Partially purified proteins were resolved by 10% SDS-PAGE, and duplicate samples were subjected to electrophoresis in parallel. One gel was stained with Coomassie brilliant blue G-250, and the other was transferred to a nitrocellulose membrane using a semidry blotting apparatus (Bio-Rad Trans-Blot SD) according to standard procedures. The membrane was blocked in Tris-buffered saline (TBS) containing 0.1% Tween 20 (TBS-T) and 5% nonfat dry milk for more than 1 h. The blocked membrane was incubated with penta-His antibody (Qiagen) (1:2,000 dilution in TBS-T with 5% nonfat dry milk) overnight at 4°C. The membrane was then washed twice with TBS-T for 8 min each and incubated for 2 h with anti-mouse IgG secondary antibody conjugated with horseradish peroxidase (1:10,000 dilution in TBS-T with 5% nonfat dry milk). The chemiluminescence signal was developed using SuperSignal West Pico chemiluminescent substrate (Thermo Scientific). The gel images and chemiluminescent signals were captured with an Alpha Innotech FluorChem HD2 gel documentation system.

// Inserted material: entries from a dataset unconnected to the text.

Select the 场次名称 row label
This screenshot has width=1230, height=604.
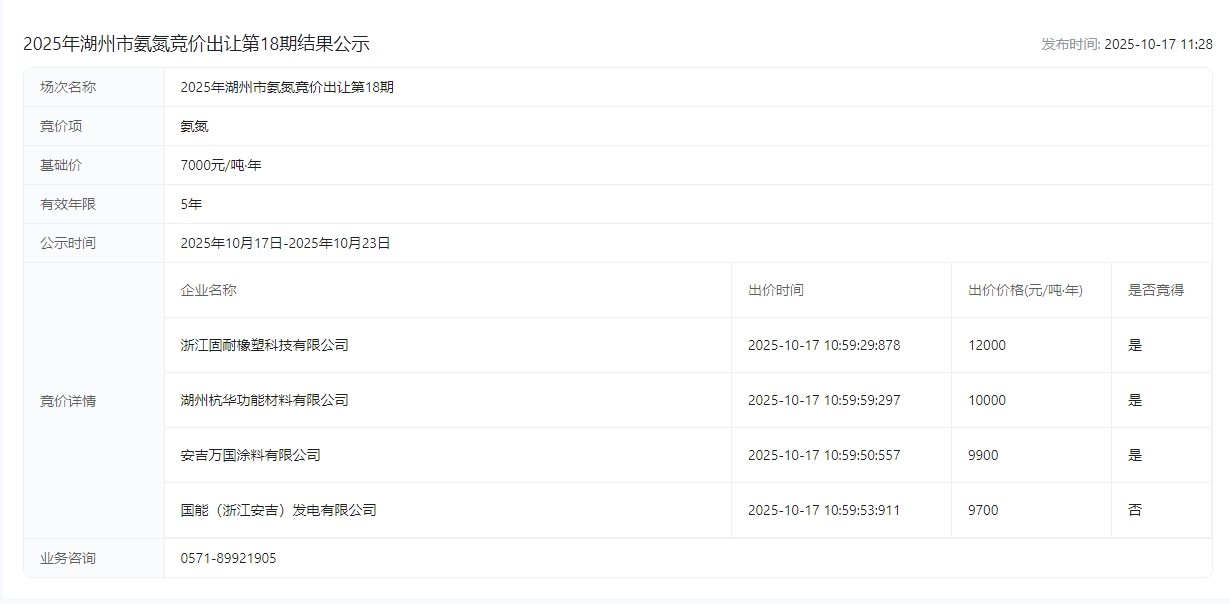[68, 87]
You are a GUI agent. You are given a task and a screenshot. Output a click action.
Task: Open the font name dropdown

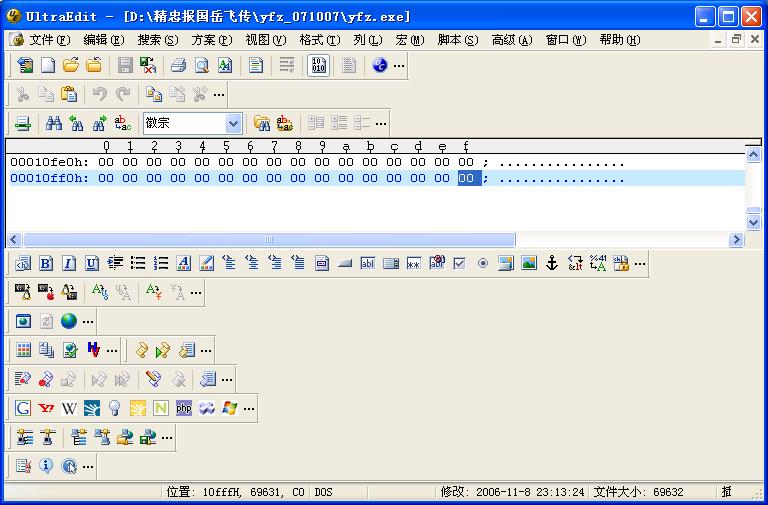pos(233,123)
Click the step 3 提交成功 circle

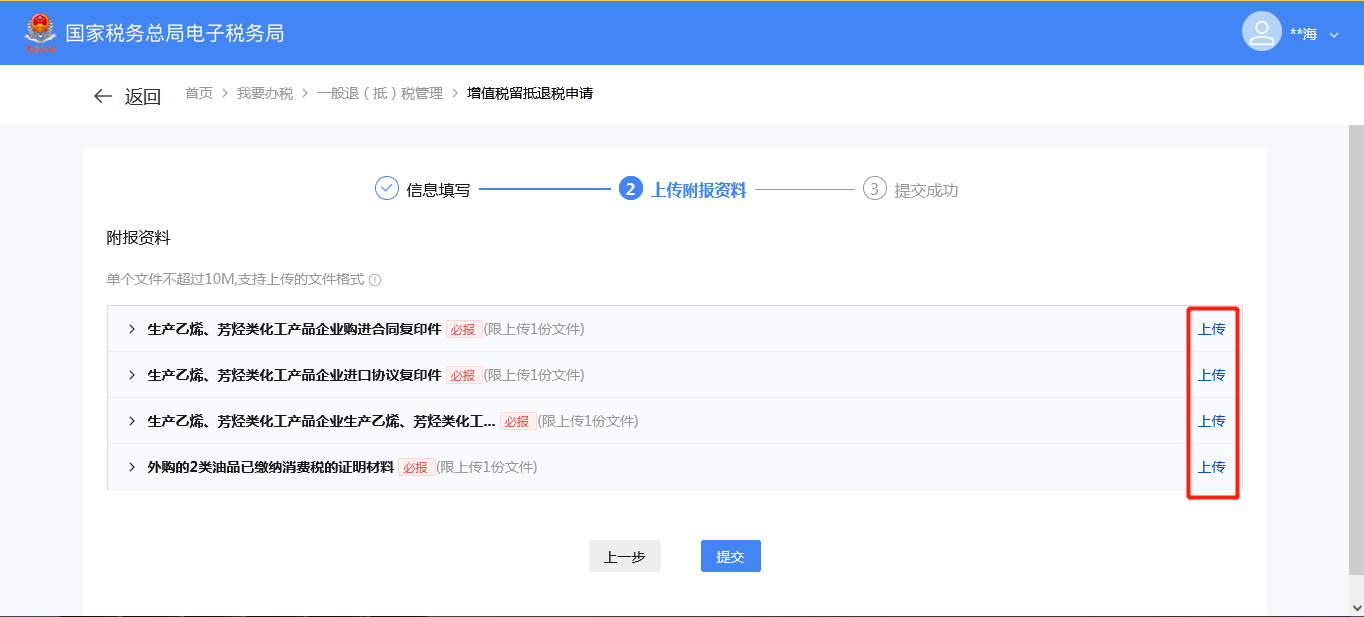click(x=874, y=189)
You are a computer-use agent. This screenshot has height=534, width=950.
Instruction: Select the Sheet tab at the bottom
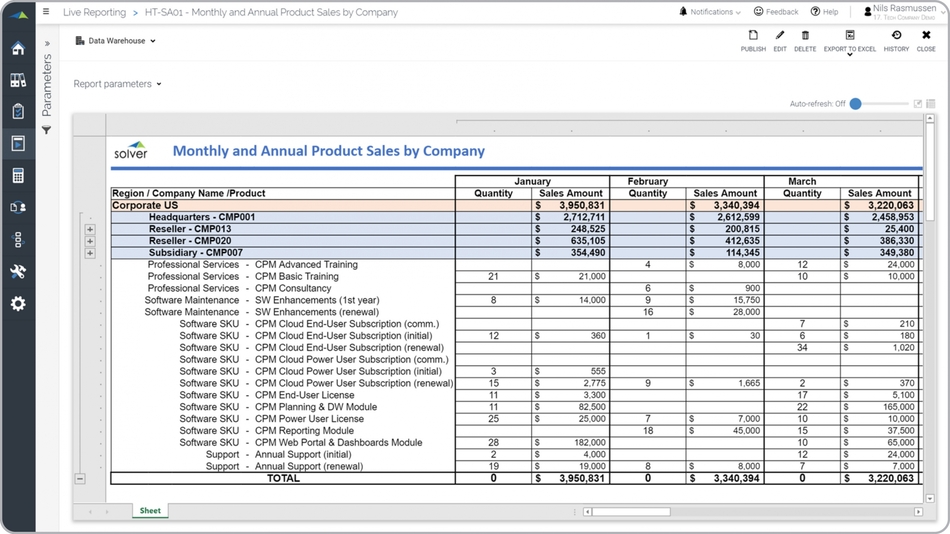tap(150, 511)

DNA gel mobility shift assay.

The upstream promoter region of pknE was PCR amplified from pAM3853 using primers AMO-1926 and AMO-1670 and end labeled with a biotin 3′-end DNA labeling kit according to the manufacturer's recommendations (Thermo Scientific). Similarly, a positive-control probe (P_hetR; from pAM4375 using primers AMO-1135 and AMO-1136) and a negative-control probe (309-bp DNA fragment from the multiple cloning site region of pAM505 using primers AMO-367 and AMO-369) were PCR amplified and biotinylated. HetR-DNA complexes were formed at 30°C in 20-μl reaction mixtures containing 2 ng probe and increasing amounts of purified glutathione S-transferase (GST)-HetR (0 to 200 ng) in binding buffer (4 mM Tris-Cl [pH 7.5], 12 mM HEPES [pH 7.5], 50 mM NaCl, 10 mM MgCl₂, 12% glycerol) for 30 min. Poly(dI-dC) was added to reaction mixtures at 5 to 25 times the amount of probe DNA; higher concentrations inhibited mobility shifts of positive controls. Purified GST protein (200 ng) was used as a negative control. Samples were separated on a 5% polyacrylamide native gel in 0.5× Tris-borate-EDTA (TBE) buffer at 10 mA of current in a Mini-Protean II (Bio-Rad) apparatus sitting on ice. For detection of biotinylated probes, gels were transferred to a nylon membrane using 0.5× TBE in a semidry blotting apparatus (Bio-Rad Trans-Blot SD) and developed using the Phototope-Star detection kit according to the manufacturer's instructions (New England BioLabs). Chemiluminescent images were collected for 10 to 15 min with an Alpha Innotech FluorChem HD2 gel documentation system.

RESULTS

Two serine/threonine kinase genes show developmental regulation.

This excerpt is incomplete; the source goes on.